当着管库太监,奶嬷嬷什么也没有说。
一直回到西跨院,再没有旁人了。
奶嬷嬷低声更咽道:“格格……那些家具都是翻新,是主子当年的嫁妆重新上油……首饰里的珊瑚、白玉也是旧物……金首饰倒是新制的多,可没几套实心的,不是镂空就是掐丝,轻飘飘就是看着好看……还有衣服料子,只有绢纱云缎宁绸云锦,值钱的蜀锦、金花缎、软罗烟、石榴绫一匹也没有……几箱子大毛衣服,也只是貂皮的,用的是初定礼时宫里赐下的貂皮,应该是内务府制好抬回来的,再没有旁的,小毛的也只有一箱子银鼠皮的,剩下的都是灰鼠皮……这不是欺负人是什么?就是格格素日里家常穿的,还是银鼠皮呢……”
“真是旧的,没看错?”
郭络罗格格实在不敢相信,向来视自己为亲女的舅舅、舅母会在嫁妆上糊弄自己。
奶嬷嬷本就是王府包衣,是郭络罗生母的陪嫁,自然见过这些旧物,饮泣道:“再没有看错,一水的黄花梨,刻的是长寿草……正合了主子的名字,还是老主子当年早早就叫人预备的……”
郭络罗格格素来骄纵,哪里受得了这个委屈,立时往前院书房寻当家人安郡王马尔浑去了。
“舅舅,我的嫁妆怎么回事?不是说找的江南工匠制的家具,怎么换成了我额涅的旧物?”
郭络罗格格瞪着眼睛,很是委屈的质问。
马尔浑膝下只有儿子,没有女儿,早年疼爱郭络罗氏这个外甥女是给老王爷看得,日子久了宠习惯了,也就养出真心实意来。
得了八阿哥这位皇子贵婿,马尔浑早就预备齐整了一副体面嫁妆给外甥女长脸面,就是比大福晋与太子妃也不会差,可谁晓得会让太福晋给换了,还瞒的他死死的,直到初定礼过后叫人开库房拟嫁妆单子才发现不对。
衣服首饰还能私下里找补,家具陈设是实在来不及另外置办,就只能挪用了姐姐当年的嫁妆。

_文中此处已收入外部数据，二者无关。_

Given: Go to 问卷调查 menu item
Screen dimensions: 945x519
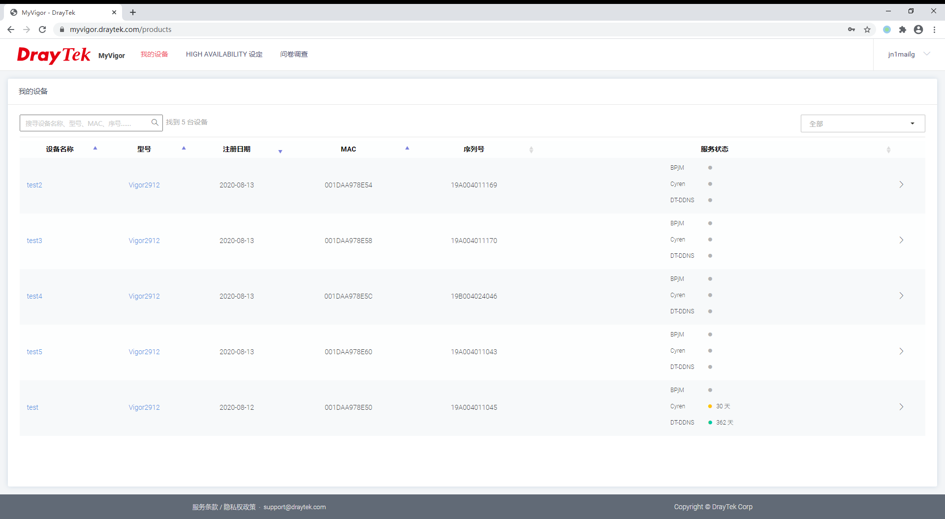Looking at the screenshot, I should 294,54.
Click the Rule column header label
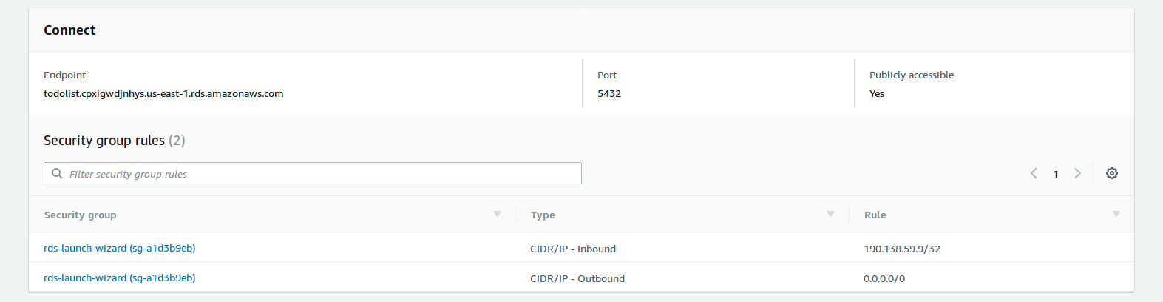The height and width of the screenshot is (302, 1163). click(875, 215)
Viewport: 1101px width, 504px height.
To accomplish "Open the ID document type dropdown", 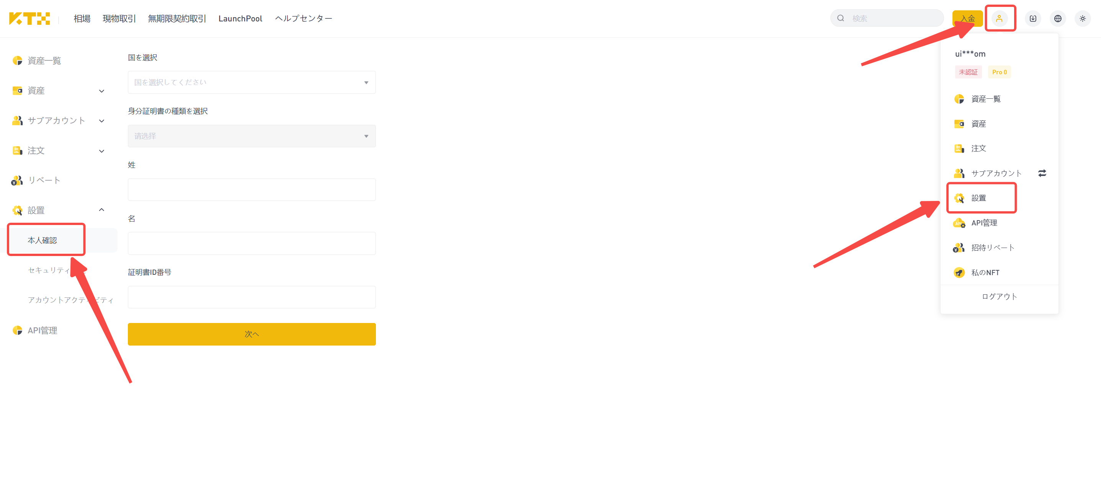I will [252, 136].
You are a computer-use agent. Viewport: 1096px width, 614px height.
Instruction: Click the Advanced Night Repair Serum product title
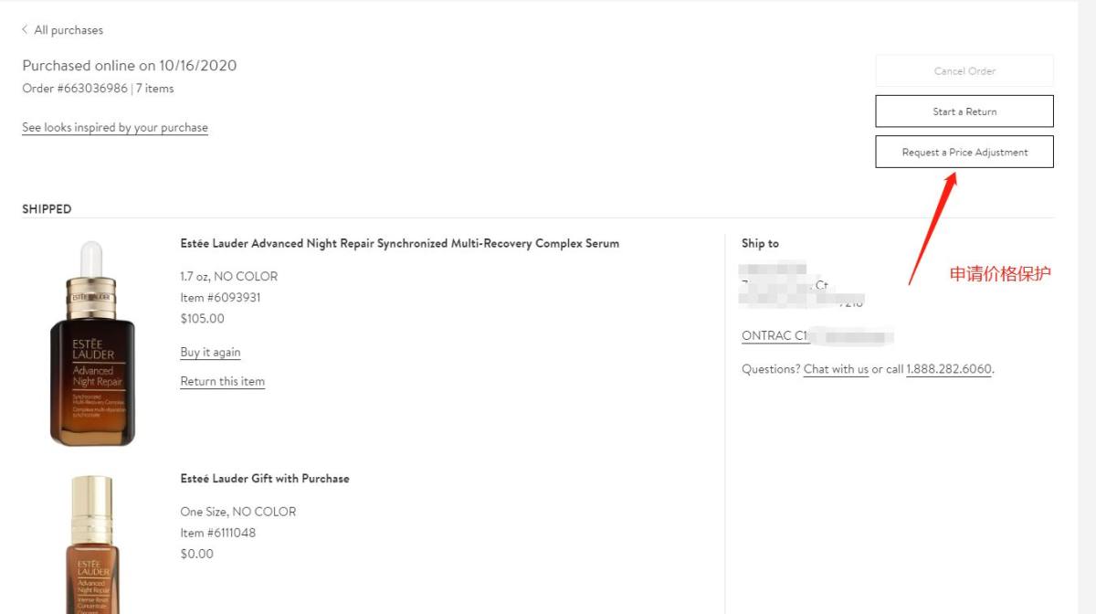pyautogui.click(x=399, y=244)
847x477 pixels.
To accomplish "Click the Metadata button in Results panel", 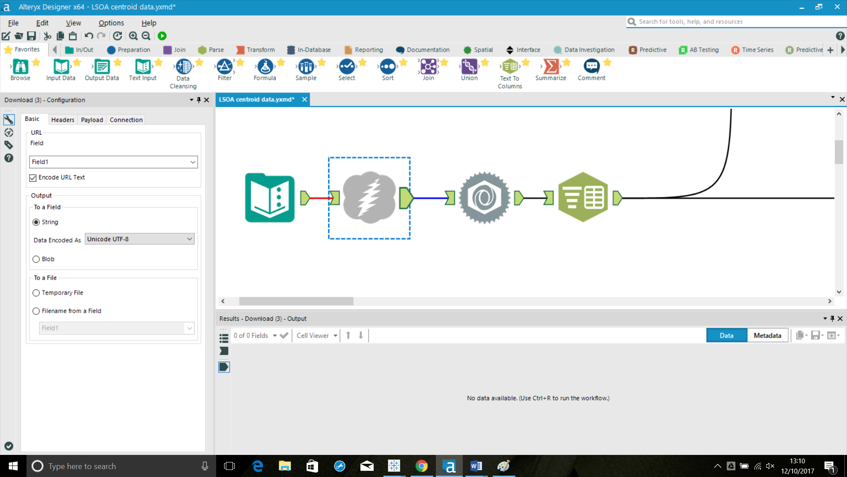I will [x=767, y=335].
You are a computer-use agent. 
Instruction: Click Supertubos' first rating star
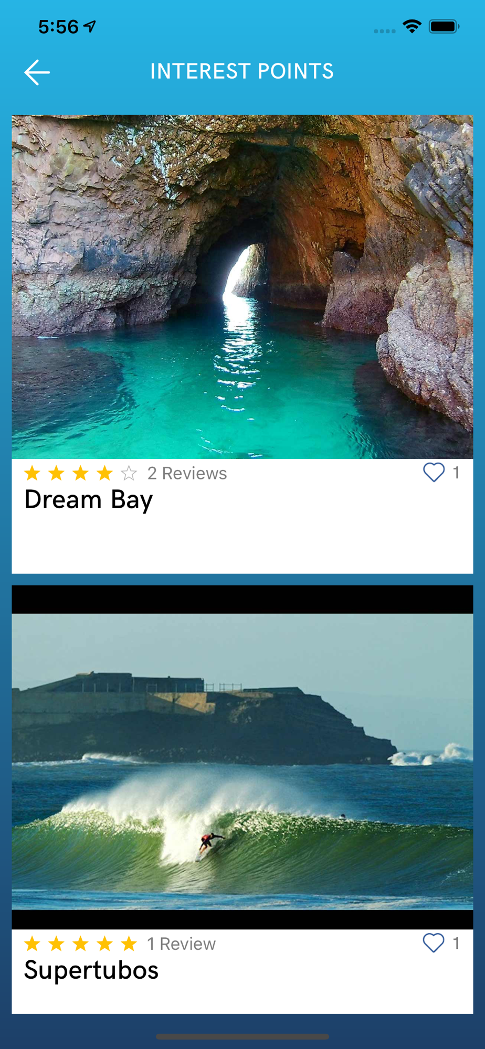click(x=32, y=944)
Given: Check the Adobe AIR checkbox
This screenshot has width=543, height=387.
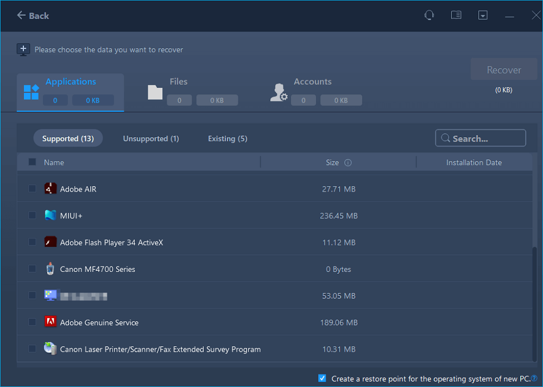Looking at the screenshot, I should [x=32, y=188].
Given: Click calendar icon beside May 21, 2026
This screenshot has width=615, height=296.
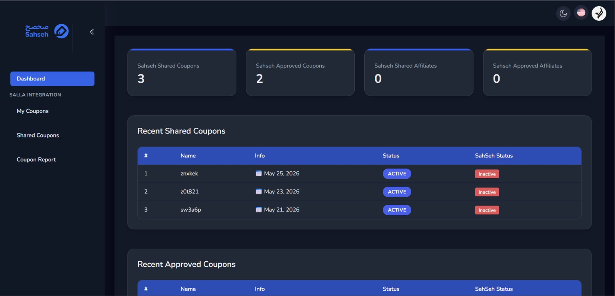Looking at the screenshot, I should click(x=259, y=210).
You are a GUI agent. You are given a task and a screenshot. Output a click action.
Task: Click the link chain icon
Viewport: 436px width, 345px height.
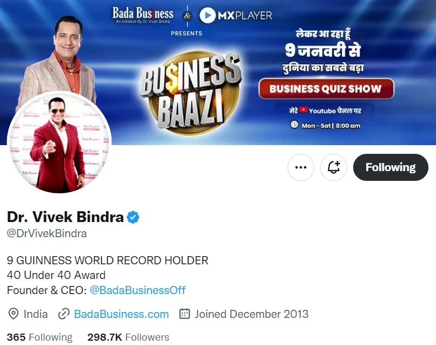(64, 314)
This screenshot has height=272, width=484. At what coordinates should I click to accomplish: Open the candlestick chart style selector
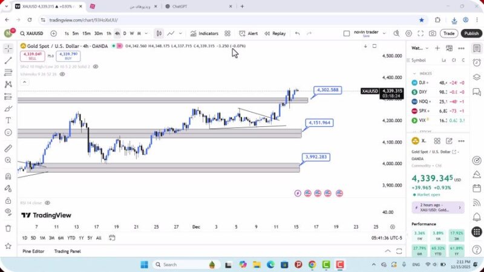[159, 34]
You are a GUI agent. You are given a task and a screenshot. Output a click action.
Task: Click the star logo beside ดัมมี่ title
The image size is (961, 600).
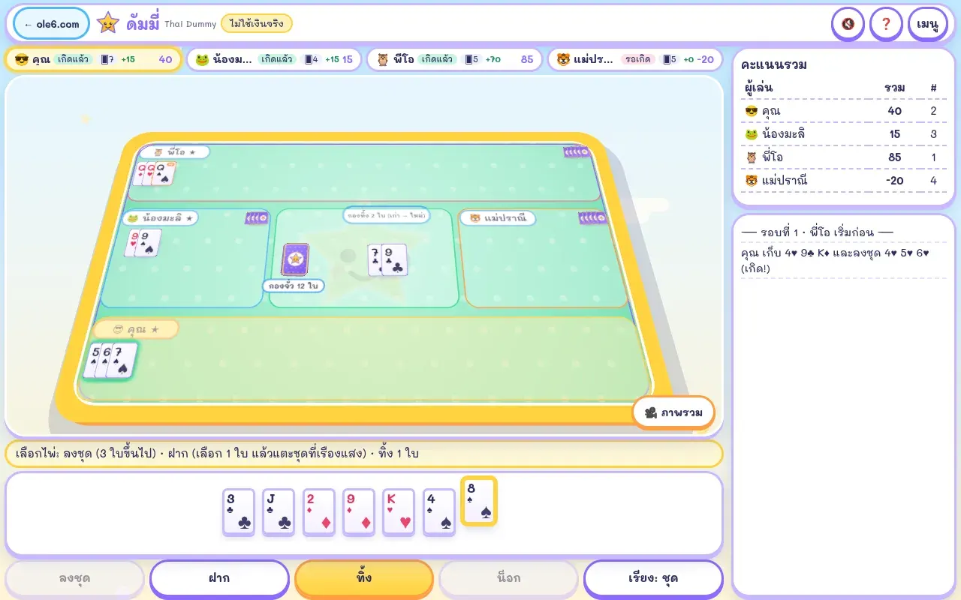108,23
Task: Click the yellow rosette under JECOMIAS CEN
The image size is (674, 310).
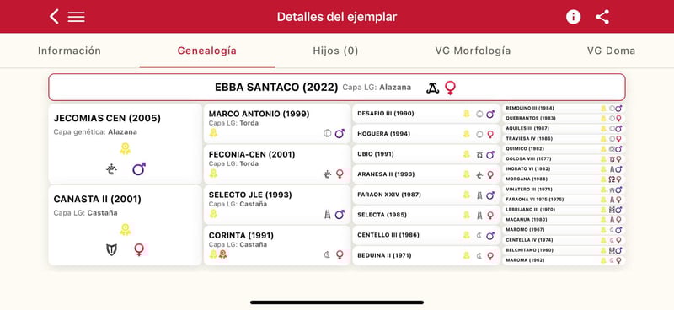Action: (125, 149)
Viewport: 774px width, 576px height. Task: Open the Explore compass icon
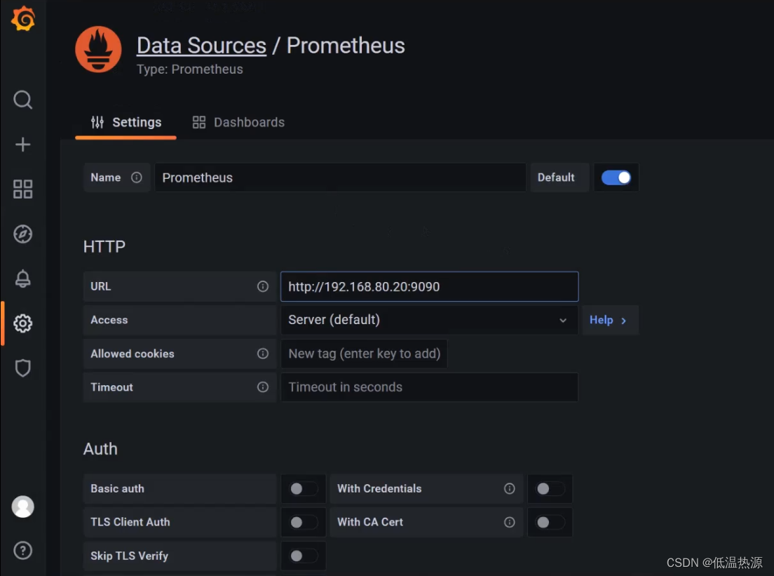(x=23, y=234)
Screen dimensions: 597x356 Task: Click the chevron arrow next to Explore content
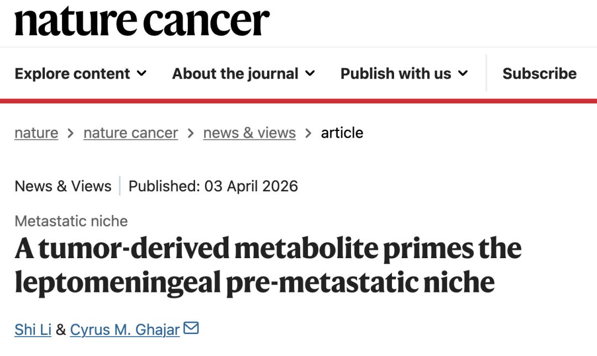click(x=142, y=74)
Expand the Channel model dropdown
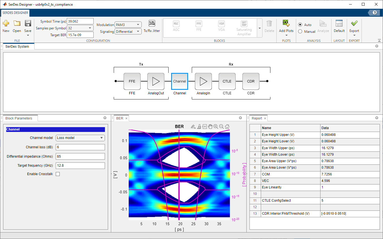383x239 pixels. click(x=80, y=138)
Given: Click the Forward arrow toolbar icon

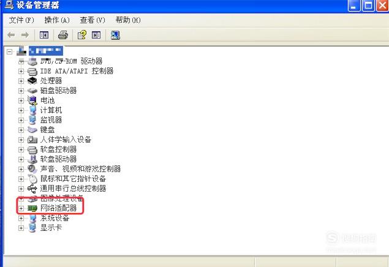Looking at the screenshot, I should click(25, 35).
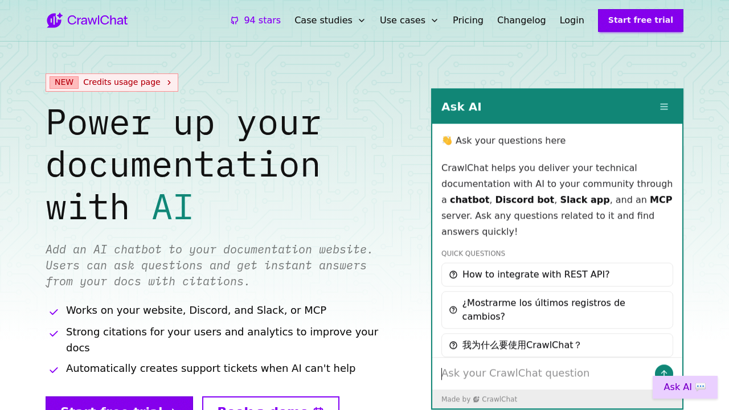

“是你舅母糊涂,将你的陪嫁与你小姨母的弄混了……家具陈设来不及重新置办,可现在这一套传家也体面,放心,舅舅舍不得让你委屈,除了之前预备的两间宅子、两个铺子、一个庄子、十顷地,还托人另外置产了,到时候嫁产翻一倍,银钱宽裕,比置办这些死物件体面……”
郭络罗格格这才破涕为笑。
她也不是傻子,自然晓得这府里谁真心疼爱自己,舅妈或许只是面上情,可舅舅的疼爱却不作假。
要知道,嫁妆里,嫁产才是大头。
几个已经成亲的皇子福晋中,除了大福晋与太子妃的嫁产有十几处,其他人不过六、七处,自己嫁产翻一番说不得比大福晋、太子妃也不差什么,更不要说那个董鄂氏。
*
都统府,觉罗氏与伯夫人妯娌凑到一起,也在拟嫁妆单子。
舒舒在旁,却是听得皱眉不已,是不是太多了?
不是置换了通州的十顷地,怎么还有庄子?
海淀小庄四百五十亩,是伯夫人的陪嫁。
铺子四间,觉罗氏私产两间,伯夫人的陪嫁一间,舒舒新得的银楼一间。
宅子四套,三进的三套,两进的一套,其中三进的一套伯父送的、一套是公府堂伯父那边送的,剩下的是三进是府中公中,两进的是大二房长辈所赠,就是裕亲王母舅那一支董鄂氏。
只不动产就这么多!
就算想要财务自由,舒舒也没想着厚着脸皮搜刮娘家。
要知道堂兄马上就要成婚,自家下边的五个胞弟没几年也陆续成丁,到时候婚娶补差事,处处都要银子,她怎么好意思占大头?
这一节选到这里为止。